Hi @Victor_Chubukov, I forgot to make a comment about consolidation, apologies. Consolidation for dense arrays takes certain parameters that may prevent consolidation from running whatsoever. See these docs (although slightly outdated). By properly tweaking the configuration parameters, you’ll be able to consolidate as desirable.

Regarding best practices, we suggest always writing integral tiles in dense arrays. I understand in this case it might not be possible. It’s in my backlog to write tips for data ingestion under extreme scenarios. Please give me some time and you’ll see them published soon.

Thanks @stavros.

Consolidation for dense arrays takes certain parameters that may prevent consolidation from running whatsoever

I believe that something like that must be happening since the function returns instantly.
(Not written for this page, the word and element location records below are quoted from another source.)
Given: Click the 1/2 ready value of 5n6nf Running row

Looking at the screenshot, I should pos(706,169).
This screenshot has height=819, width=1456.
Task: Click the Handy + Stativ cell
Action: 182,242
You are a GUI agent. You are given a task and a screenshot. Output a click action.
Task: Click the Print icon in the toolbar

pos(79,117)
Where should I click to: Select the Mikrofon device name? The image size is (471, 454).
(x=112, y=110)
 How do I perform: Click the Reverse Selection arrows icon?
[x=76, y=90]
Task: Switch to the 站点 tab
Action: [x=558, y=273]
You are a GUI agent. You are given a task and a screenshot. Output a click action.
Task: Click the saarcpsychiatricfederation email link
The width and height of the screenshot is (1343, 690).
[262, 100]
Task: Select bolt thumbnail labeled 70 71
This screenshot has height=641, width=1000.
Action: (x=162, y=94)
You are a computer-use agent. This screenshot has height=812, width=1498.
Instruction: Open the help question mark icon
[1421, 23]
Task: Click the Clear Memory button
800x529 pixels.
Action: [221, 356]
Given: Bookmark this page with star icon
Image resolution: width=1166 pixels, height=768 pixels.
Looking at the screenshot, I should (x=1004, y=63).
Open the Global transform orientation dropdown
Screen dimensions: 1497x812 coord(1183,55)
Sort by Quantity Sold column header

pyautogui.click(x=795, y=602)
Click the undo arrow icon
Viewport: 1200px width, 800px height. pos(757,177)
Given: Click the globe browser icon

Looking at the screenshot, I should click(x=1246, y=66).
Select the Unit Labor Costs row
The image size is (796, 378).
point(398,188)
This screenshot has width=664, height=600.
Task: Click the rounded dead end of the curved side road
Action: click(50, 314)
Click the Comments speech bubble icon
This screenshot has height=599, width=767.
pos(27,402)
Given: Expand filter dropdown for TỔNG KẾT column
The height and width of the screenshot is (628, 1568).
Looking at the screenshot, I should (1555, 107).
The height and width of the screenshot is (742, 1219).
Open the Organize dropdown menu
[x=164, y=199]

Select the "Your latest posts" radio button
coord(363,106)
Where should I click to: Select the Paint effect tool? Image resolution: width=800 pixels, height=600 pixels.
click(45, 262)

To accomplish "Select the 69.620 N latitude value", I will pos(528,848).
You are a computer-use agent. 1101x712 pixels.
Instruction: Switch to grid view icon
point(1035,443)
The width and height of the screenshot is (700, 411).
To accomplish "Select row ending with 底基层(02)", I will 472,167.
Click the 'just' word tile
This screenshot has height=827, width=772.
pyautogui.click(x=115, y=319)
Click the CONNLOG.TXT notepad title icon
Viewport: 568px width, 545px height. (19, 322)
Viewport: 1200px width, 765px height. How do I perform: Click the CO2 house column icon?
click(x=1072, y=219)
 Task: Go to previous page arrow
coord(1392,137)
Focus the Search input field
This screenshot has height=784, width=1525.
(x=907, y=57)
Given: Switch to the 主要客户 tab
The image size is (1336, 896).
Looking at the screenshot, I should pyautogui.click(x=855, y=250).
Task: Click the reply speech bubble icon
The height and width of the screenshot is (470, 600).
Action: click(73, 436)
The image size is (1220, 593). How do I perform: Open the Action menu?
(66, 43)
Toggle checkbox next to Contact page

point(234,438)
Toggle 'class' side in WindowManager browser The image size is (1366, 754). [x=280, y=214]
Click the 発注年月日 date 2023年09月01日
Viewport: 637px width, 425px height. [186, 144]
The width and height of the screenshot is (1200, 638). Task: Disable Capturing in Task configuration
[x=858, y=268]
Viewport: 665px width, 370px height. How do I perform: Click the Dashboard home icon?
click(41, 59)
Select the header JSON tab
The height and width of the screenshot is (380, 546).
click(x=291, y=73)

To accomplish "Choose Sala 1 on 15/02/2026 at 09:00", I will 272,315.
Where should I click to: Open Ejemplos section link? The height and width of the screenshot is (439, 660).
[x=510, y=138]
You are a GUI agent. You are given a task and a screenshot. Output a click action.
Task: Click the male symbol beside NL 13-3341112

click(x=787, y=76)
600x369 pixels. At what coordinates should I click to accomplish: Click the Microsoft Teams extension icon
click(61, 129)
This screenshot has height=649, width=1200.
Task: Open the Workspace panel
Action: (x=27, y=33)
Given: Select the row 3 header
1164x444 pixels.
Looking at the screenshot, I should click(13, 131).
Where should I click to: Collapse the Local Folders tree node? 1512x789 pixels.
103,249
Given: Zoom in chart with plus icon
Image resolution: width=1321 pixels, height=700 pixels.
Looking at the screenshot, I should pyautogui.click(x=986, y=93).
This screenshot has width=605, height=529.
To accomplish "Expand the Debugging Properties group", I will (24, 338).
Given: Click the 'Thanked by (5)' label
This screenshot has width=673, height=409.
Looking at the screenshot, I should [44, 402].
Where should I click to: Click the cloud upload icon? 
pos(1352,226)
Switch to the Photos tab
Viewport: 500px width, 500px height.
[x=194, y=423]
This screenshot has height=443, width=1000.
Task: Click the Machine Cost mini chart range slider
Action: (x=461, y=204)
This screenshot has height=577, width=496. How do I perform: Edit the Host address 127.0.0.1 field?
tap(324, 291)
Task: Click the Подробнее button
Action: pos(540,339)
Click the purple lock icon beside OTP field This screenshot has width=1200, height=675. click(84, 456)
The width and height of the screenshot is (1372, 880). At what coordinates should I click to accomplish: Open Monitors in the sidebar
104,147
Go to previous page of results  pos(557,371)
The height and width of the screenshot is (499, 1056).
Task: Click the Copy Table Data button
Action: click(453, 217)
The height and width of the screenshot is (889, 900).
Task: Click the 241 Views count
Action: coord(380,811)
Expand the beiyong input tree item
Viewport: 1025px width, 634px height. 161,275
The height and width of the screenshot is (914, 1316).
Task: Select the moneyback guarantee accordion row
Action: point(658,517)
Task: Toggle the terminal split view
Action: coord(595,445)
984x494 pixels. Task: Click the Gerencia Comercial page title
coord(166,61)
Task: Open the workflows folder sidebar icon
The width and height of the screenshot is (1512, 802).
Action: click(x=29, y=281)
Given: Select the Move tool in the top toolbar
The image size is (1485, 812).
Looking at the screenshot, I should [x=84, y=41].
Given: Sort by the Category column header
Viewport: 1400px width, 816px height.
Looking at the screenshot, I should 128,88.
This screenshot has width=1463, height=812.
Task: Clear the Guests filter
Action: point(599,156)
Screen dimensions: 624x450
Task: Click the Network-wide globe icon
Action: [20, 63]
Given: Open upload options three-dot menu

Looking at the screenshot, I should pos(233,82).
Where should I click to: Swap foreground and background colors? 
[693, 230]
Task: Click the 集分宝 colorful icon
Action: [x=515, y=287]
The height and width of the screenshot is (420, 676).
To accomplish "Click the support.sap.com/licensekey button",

It’s in my backlog to write tips for data ingestion under extreme scenarios.

Thanks, that sounds good, but I wonder if I’m still missing something becuase this doesn’t seem like an extreme scenario to me. The way you’ve described it, where I try to write whole tiles, it seems like I basically want to have all the data ready before populating the database. But with all of these features that tileDb has for parallel writes, time travel, etc, it seems clear that it’s designed for constant updating.

I did a brief test with single-row tiles. Certainly the writing worked great, but reading a single column took ~20s which is of course not great.

Perhaps I misunderstood before. Writing row/column tiles should work great for writes, as long as it’s integral tiles.

Here is the challenge you need to think about, which has nothing to do with TileDB (other engines would suffer the same): you need to think about:

  1. The spatial locality of your results on the files on disk
  2. The amount of information you are retrieving from disk to process your query

For (1), if you are writing rows of tiles, but then querying columns, your result tiles will appear in different files on disk. That incurs a lot of unnecessary overhead.

For (2), your tile extents are 1000 x 1000, however you are accessing slabs that are 1000 x 1. This means that you are fetching 999x more data than your actual result (the tile is the atomic unit of IO for both reads and writes).

The above scenario is extreme because you are writing rows but reading columns. Your ideal scenario would be to:

  1. Define extents 20k x 1
  2. Write tiles in columns
  3. Read tiles in columns

Obviously that’s not possible for you, so I need to think about how I would implement your case given the restriction of writing rows but querying columns.